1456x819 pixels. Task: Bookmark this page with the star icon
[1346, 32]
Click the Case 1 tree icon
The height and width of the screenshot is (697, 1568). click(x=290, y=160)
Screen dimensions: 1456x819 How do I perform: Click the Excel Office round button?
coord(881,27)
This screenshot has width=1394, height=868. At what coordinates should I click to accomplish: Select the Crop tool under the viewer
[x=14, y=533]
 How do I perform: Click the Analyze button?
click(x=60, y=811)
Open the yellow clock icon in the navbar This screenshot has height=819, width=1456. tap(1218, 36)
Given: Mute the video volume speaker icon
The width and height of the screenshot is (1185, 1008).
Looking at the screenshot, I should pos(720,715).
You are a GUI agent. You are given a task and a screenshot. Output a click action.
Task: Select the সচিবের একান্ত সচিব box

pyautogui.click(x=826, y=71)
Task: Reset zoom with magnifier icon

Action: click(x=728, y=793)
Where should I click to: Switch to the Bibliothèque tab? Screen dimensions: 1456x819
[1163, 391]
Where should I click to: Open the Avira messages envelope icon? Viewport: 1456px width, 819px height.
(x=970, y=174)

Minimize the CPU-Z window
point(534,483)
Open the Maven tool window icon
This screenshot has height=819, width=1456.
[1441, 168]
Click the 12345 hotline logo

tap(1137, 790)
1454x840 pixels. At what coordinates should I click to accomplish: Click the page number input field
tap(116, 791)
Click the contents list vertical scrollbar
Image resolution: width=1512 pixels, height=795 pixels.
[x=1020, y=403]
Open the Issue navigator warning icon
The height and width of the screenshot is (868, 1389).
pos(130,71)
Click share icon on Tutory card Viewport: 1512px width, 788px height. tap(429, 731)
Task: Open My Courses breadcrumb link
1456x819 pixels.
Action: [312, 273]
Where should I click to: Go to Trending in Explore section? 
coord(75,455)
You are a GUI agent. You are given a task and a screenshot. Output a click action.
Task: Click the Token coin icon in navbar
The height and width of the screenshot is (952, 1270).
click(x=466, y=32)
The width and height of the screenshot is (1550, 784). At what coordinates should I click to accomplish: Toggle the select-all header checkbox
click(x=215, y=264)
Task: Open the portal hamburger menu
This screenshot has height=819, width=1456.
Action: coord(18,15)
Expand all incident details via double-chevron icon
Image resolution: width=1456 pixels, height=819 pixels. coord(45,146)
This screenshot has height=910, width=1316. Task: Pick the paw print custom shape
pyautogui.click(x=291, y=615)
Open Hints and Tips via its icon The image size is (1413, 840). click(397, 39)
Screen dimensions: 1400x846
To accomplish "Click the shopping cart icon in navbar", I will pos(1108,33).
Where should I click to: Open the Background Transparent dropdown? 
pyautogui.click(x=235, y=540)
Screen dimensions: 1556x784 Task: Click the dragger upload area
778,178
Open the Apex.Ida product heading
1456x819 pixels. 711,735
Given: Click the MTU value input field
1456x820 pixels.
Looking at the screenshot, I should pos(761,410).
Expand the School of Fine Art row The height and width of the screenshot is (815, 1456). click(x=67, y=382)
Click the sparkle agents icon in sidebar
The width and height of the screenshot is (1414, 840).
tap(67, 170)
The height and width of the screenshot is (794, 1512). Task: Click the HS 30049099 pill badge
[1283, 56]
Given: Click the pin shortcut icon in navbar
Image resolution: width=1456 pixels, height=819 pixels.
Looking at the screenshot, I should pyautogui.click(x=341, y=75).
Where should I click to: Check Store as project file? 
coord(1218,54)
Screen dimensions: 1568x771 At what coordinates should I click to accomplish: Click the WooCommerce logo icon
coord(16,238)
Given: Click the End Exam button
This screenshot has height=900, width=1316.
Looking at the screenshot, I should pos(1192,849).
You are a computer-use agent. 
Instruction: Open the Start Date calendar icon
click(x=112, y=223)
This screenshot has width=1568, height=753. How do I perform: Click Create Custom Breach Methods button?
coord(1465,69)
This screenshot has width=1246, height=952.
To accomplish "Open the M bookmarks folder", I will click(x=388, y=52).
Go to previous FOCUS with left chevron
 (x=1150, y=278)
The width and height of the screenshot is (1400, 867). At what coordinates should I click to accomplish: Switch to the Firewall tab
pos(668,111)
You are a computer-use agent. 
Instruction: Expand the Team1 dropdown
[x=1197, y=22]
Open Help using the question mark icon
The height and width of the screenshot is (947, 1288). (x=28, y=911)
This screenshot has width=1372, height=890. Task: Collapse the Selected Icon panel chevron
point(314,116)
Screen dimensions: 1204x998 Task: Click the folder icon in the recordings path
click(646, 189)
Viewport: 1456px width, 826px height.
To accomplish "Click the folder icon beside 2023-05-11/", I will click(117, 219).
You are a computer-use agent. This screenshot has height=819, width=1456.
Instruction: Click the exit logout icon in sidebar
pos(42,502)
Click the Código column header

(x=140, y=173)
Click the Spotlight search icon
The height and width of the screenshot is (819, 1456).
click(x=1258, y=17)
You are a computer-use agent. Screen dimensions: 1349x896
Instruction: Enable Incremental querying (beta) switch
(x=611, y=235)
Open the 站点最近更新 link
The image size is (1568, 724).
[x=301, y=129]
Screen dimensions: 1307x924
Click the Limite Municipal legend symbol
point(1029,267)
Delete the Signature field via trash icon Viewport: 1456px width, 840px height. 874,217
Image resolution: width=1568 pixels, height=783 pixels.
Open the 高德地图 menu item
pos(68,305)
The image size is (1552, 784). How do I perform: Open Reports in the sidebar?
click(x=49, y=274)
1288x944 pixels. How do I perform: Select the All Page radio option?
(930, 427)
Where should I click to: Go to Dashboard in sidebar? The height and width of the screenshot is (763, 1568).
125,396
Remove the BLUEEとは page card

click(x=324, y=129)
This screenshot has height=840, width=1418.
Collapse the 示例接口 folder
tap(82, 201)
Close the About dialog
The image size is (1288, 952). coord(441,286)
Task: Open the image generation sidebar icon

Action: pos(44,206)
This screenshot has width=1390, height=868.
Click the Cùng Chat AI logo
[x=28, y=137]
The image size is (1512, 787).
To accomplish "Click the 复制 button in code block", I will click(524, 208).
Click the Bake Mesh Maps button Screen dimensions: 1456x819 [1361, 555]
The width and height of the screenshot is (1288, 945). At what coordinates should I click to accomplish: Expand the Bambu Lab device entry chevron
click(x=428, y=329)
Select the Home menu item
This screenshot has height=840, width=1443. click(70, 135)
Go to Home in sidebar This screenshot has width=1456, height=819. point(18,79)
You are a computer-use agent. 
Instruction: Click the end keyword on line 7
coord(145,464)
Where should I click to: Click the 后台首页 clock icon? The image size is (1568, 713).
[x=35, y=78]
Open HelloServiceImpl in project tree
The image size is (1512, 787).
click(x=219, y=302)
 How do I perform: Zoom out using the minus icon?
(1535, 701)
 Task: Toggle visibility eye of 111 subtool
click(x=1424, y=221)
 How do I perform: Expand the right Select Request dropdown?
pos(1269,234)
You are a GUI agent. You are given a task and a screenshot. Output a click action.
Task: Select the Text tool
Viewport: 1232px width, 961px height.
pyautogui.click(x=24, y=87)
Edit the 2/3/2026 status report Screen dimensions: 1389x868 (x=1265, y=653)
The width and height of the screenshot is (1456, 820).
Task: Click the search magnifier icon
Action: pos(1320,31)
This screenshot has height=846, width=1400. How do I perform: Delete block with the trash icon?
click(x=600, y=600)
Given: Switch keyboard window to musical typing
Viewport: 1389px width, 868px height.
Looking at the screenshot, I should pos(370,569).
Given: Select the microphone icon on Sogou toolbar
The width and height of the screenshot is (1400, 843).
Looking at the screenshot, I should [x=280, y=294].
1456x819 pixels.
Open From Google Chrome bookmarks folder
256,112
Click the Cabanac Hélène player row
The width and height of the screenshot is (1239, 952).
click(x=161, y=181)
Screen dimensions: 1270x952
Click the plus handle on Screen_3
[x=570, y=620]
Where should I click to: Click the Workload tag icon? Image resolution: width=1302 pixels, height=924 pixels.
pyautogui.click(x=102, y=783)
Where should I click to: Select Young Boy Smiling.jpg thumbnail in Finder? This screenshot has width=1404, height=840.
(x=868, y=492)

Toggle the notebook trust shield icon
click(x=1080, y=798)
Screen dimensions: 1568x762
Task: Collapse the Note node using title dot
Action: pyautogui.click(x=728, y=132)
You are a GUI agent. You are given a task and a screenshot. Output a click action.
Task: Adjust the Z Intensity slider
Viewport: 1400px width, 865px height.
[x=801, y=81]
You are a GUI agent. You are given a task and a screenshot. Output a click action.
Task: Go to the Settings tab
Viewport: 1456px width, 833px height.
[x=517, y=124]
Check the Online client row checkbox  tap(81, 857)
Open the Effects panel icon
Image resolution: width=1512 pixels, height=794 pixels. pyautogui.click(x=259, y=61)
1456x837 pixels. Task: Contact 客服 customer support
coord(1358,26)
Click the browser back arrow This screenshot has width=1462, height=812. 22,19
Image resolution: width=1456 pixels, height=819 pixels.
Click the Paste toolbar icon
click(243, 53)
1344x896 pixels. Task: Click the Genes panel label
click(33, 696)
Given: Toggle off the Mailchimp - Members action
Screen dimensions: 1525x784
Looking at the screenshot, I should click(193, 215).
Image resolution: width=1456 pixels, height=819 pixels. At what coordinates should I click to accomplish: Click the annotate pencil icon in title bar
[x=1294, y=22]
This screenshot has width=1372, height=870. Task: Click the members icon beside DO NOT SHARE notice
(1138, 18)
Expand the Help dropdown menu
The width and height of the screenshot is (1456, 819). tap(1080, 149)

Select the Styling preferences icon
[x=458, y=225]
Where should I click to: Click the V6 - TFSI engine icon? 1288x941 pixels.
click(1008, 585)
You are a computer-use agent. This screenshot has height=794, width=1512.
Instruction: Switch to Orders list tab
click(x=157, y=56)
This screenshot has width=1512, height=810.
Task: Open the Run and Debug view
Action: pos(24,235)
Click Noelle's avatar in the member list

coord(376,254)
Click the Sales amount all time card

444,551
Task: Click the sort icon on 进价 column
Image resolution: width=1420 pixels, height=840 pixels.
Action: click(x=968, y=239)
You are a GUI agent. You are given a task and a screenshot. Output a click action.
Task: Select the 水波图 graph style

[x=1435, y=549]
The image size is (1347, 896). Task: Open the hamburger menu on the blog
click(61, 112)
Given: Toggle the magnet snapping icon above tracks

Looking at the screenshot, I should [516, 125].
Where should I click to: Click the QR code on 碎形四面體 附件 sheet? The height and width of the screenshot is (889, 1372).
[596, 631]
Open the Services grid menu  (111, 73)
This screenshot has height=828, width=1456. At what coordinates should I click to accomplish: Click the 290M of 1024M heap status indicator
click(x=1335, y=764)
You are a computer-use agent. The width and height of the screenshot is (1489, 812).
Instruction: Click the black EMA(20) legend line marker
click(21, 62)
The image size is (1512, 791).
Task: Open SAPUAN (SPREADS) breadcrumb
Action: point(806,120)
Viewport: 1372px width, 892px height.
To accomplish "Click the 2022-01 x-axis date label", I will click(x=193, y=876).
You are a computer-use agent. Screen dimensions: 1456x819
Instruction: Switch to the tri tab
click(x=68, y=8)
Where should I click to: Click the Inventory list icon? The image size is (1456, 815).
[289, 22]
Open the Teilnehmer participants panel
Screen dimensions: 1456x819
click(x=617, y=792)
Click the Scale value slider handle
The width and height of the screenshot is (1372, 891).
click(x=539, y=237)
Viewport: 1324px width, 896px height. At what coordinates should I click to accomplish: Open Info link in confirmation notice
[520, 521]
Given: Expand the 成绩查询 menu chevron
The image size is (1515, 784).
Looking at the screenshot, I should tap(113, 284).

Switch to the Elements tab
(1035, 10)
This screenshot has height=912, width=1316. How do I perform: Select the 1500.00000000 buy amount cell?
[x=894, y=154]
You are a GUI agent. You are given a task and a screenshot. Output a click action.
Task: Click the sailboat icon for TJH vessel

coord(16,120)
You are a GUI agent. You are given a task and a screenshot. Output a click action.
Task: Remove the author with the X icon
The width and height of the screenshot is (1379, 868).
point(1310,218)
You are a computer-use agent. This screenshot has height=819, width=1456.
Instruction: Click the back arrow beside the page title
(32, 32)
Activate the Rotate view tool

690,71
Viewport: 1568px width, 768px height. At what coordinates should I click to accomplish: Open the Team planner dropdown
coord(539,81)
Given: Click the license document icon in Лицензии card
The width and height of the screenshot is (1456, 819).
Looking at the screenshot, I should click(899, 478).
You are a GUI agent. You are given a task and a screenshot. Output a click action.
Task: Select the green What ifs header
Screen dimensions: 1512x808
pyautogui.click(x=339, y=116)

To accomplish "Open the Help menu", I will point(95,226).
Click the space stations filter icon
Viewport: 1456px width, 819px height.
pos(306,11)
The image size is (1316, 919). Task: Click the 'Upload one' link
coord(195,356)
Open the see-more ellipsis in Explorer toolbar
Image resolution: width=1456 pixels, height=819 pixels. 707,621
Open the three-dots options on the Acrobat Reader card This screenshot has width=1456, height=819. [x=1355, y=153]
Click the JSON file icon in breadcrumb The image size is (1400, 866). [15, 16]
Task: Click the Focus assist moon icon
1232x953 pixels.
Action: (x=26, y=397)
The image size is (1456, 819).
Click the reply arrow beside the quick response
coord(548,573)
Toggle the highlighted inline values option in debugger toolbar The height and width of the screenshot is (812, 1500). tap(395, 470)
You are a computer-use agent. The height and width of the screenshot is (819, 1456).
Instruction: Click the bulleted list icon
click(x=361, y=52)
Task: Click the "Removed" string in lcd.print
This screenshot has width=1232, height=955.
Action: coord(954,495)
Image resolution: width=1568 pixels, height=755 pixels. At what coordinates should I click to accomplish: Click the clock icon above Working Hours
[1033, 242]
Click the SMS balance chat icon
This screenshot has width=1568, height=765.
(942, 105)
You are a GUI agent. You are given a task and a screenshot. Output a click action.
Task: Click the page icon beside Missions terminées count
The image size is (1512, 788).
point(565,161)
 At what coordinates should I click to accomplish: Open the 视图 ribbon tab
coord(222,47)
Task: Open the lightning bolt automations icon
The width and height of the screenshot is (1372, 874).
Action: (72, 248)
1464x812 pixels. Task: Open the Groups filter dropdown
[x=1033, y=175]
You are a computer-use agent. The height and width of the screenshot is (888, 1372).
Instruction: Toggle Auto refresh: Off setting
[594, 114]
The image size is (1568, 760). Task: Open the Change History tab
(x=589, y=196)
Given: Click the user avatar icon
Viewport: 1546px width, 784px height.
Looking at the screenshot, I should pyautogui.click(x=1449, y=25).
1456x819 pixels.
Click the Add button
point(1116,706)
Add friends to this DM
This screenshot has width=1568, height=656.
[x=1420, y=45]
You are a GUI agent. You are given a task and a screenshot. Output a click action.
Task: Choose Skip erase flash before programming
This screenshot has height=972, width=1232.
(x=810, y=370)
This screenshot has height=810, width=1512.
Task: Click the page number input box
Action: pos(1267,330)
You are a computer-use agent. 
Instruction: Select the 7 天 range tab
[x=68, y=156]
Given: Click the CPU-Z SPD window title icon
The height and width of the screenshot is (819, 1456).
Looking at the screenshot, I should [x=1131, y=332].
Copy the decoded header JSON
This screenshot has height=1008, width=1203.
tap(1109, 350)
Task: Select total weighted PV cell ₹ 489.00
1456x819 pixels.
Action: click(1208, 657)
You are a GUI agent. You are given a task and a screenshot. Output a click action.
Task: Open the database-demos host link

#### Goal of the exercise
How many lines of the listing include the string "navbar"? Respond with the number only.

#### Task result
4